From: david@lang.hm
Subject: Re: [patch] document flash/RAID dangers
Date: Tue, 25 Aug 2009 15:59:26 -0700 (PDT)
Message-ID: <alpine.DEB.2.00.0908251547520.28411@asgard.lang.hm>
References: <20090824205209.GE29763@elf.ucw.cz> <4A930160.8060508@redhat.com> <20090824212518.GF29763@elf.ucw.cz> <20090824223915.GI17684@mit.edu> <20090824230036.GK29763@elf.ucw.cz> <20090825000842.GM17684@mit.edu> <20090825094244.GC15563@elf.ucw.cz>
 <20090825161110.GP17684@mit.edu> <20090825222112.GB4300@elf.ucw.cz> <alpine.DEB.2.00.0908251526290.28411@asgard.lang.hm> <20090825224004.GD4300@elf.ucw.cz>
Mime-Version: 1.0
Content-Type: TEXT/PLAIN; charset=US-ASCII; format=flowed
Cc: Theodore Tso <tytso@mit.edu>, Ric Wheeler <rwheeler@redhat.com>,
	Florian Weimer <fweimer@bfk.de>,
	Goswin von Brederlow <goswin-v-b@web.de>,
	Rob Landley <rob@landley.net>,
	kernel list <linux-kernel@vger.kernel.org>,
	Andrew Morton <akpm@osdl.org>, mtk.manpages@gmail.com,
	rdunlap@xenotime.net, linux-doc@vger.kernel.org,
	linux-ext4@vger.kernel.org, corbet@lwn.net
To: Pavel Machek <pavel@ucw.cz>
In-Reply-To: <20090825224004.GD4300@elf.ucw.cz>
Sender: linux-ext4-owner@vger.kernel.org

On Wed, 26 Aug 2009, Pavel Machek wrote:

> On Tue 2009-08-25 15:33:08, david@lang.hm wrote:
>> On Wed, 26 Aug 2009, Pavel Machek wrote:
>>
>>>> It seems that you are really hung up on whether or not the filesystem
>>>> metadata is consistent after a power failure, when I'd argue that the
>>>> problem with using storage devices that don't have good powerfail
>>>> properties have much bigger problems (such as the potential for silent
>>>> data corruption, or even if fsck will fix a trashed inode table with
>>>> ext2, massive data loss).  So instead of your suggested patch, it
>>>> might be better simply to have a file in Documentation/filesystems
>>>> that states something along the lines of:
>>>>
>>>> "There are storage devices that high highly undesirable properties
>>>> when they are disconnected or suffer power failures while writes are
>>>> in progress; such devices include flash devices and software RAID 5/6
>>>> arrays without journals,
>>
>> is it under all conditions, or only when you have already lost redundancy?
>
> I'd prefer not to specify.

you need to, otherwise you are claiming that all linux software raid 
implementations will loose data on powerfail, which I don't think is the 
case.

>> prior discussions make me think this was only if the redundancy is
>> already lost.
>
> I'm not so sure now.
>
> Lets say you are writing to the (healthy) RAID5 and have a powerfail.
>
> So now data blocks do not correspond to the parity block.

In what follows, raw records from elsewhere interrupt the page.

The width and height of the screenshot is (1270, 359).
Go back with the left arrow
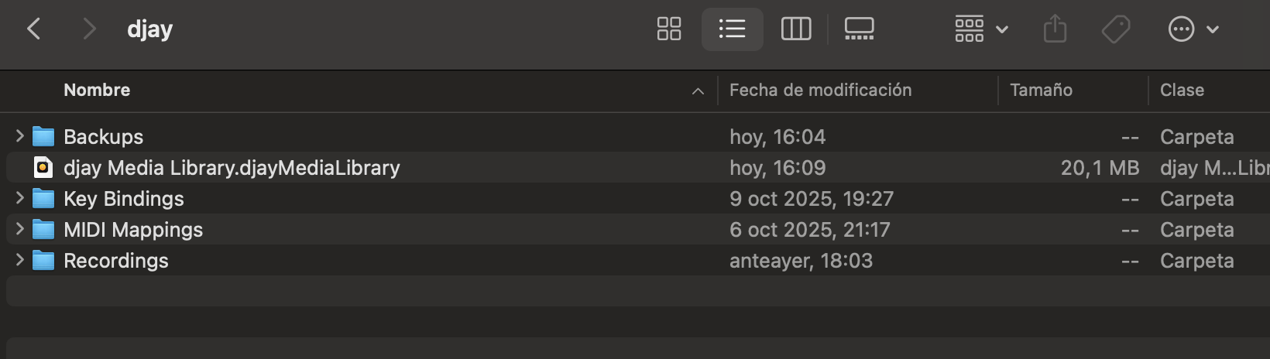point(34,29)
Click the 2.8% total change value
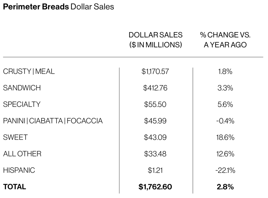The height and width of the screenshot is (198, 268). coord(225,187)
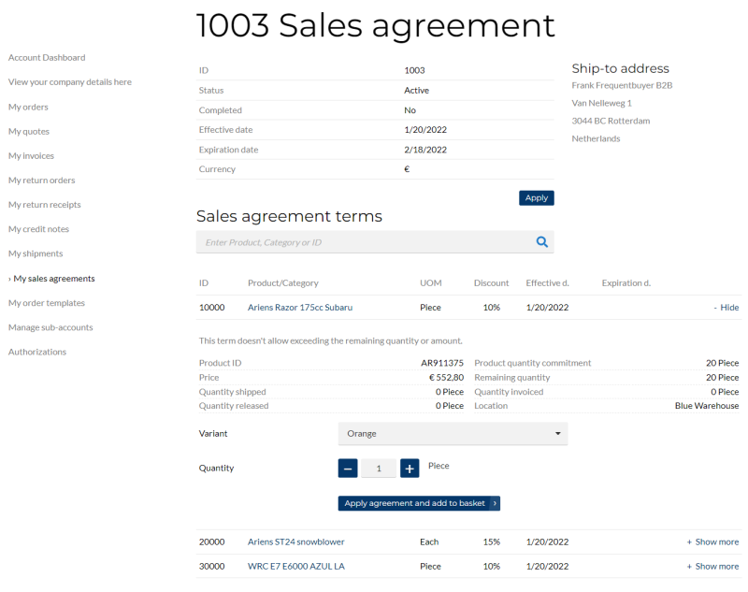
Task: Open My orders in sidebar
Action: (x=28, y=108)
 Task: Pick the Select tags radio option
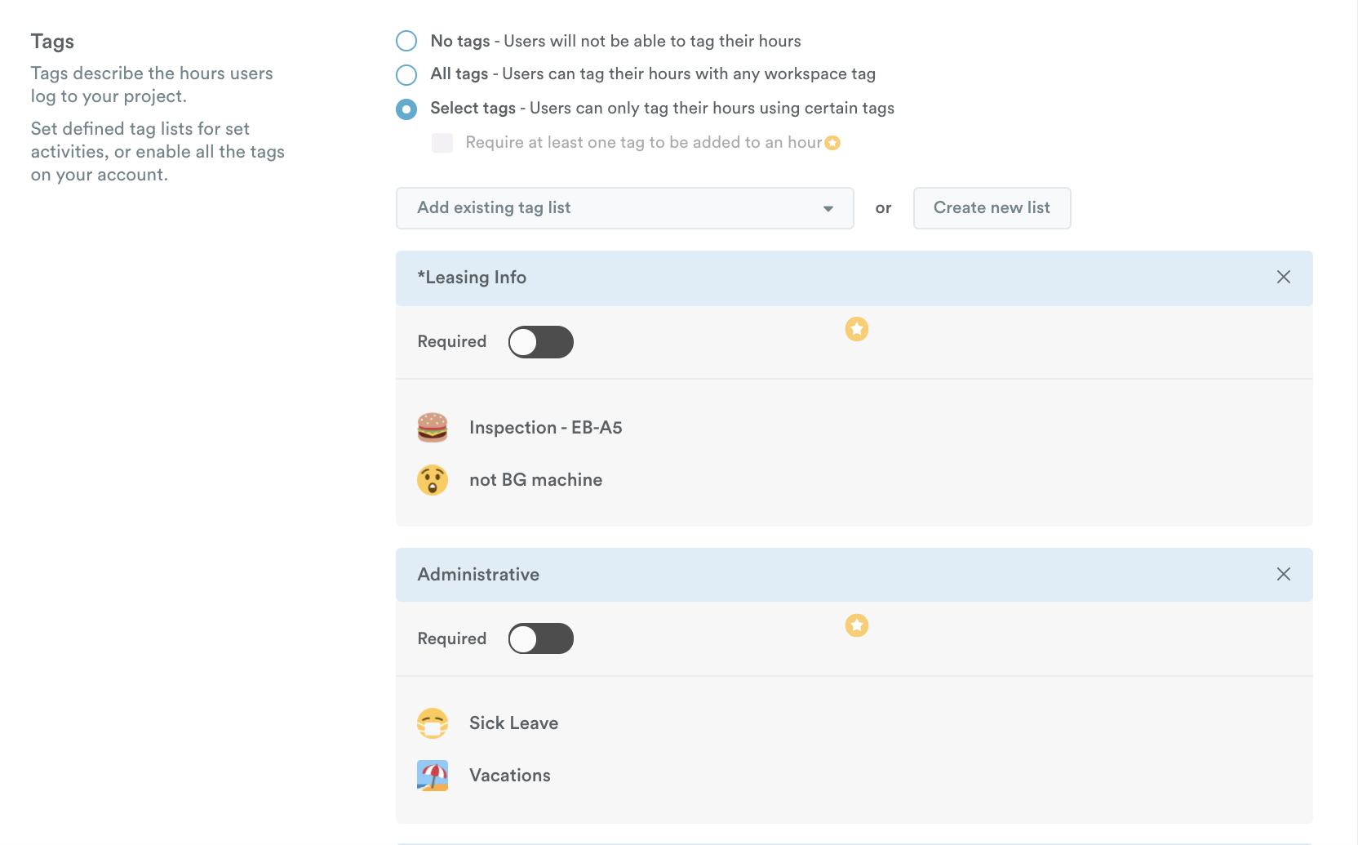(406, 109)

You don't
> yet have the corruption, but you already have a problem.
>
> If you get a disk failing at this point, you'll get corruption.

it's the same combination of problems (non-redundant array and write lost 
to powerfail/reboot), just in a different order.

reccomending a scrub of the raid after an unclean shutdown would make 
sense, along with a warning that if you loose all redundancy before the 
scrub is completed and there was a write failure in the unscrubbed portion 
it could corrupt things.

>> also, the talk about software RAID 5/6 arrays without journals will be
>> confusing (after all, if you are using ext3/XFS/etc you are using a
>> journal, aren't you?)
>
> Slightly confusing, yes. Should I just say "MD RAID 5" and avoid
> talking about hardware RAID arrays, where that's really
> manufacturer-specific?

what about dm raid?

I don't think you should talk about hardware raid cards.

>> in addition, even with a single drive you will loose some data on power
>> loss (unless you do sync mounts with disabled write caches), full data
>> journaling can help protect you from this, but the default journaling
>> just protects the metadata.
>
> "Data loss" here means "damaging data that were already fsynced". That
> will not happen on single disk (with barriers on etc), but will happen
> on RAID5 and flash.

this definition of data loss wasn't clear prior to this. you need to 
define this, and state that the reason that flash and raid arrays can 
suffer from this is that both of them deal with blocks of storage larger 
than the data block (eraseblock or raid stripe) and there are conditions 
that can cause the loss of the entire eraseblock or raid stripe which can 
affect data that was previously safe on disk (and if power had been lost 
before the latest write, the prior data would still be safe)

note that this doesn't nessasarily affect all flash disks. if the disk 
doesn't replace the old block in the FTL until the data has all been 
sucessfuly copies to the new eraseblock you don't have this problem.

some (possibly all) cheap thumb drives don't do this, but I would expect 
that the expensive SATA SSDs to do things in the right order.

do this right and you are properly documenting a failure mode that most 
people don't understand, but go too far and you are crying wolf.

David Lang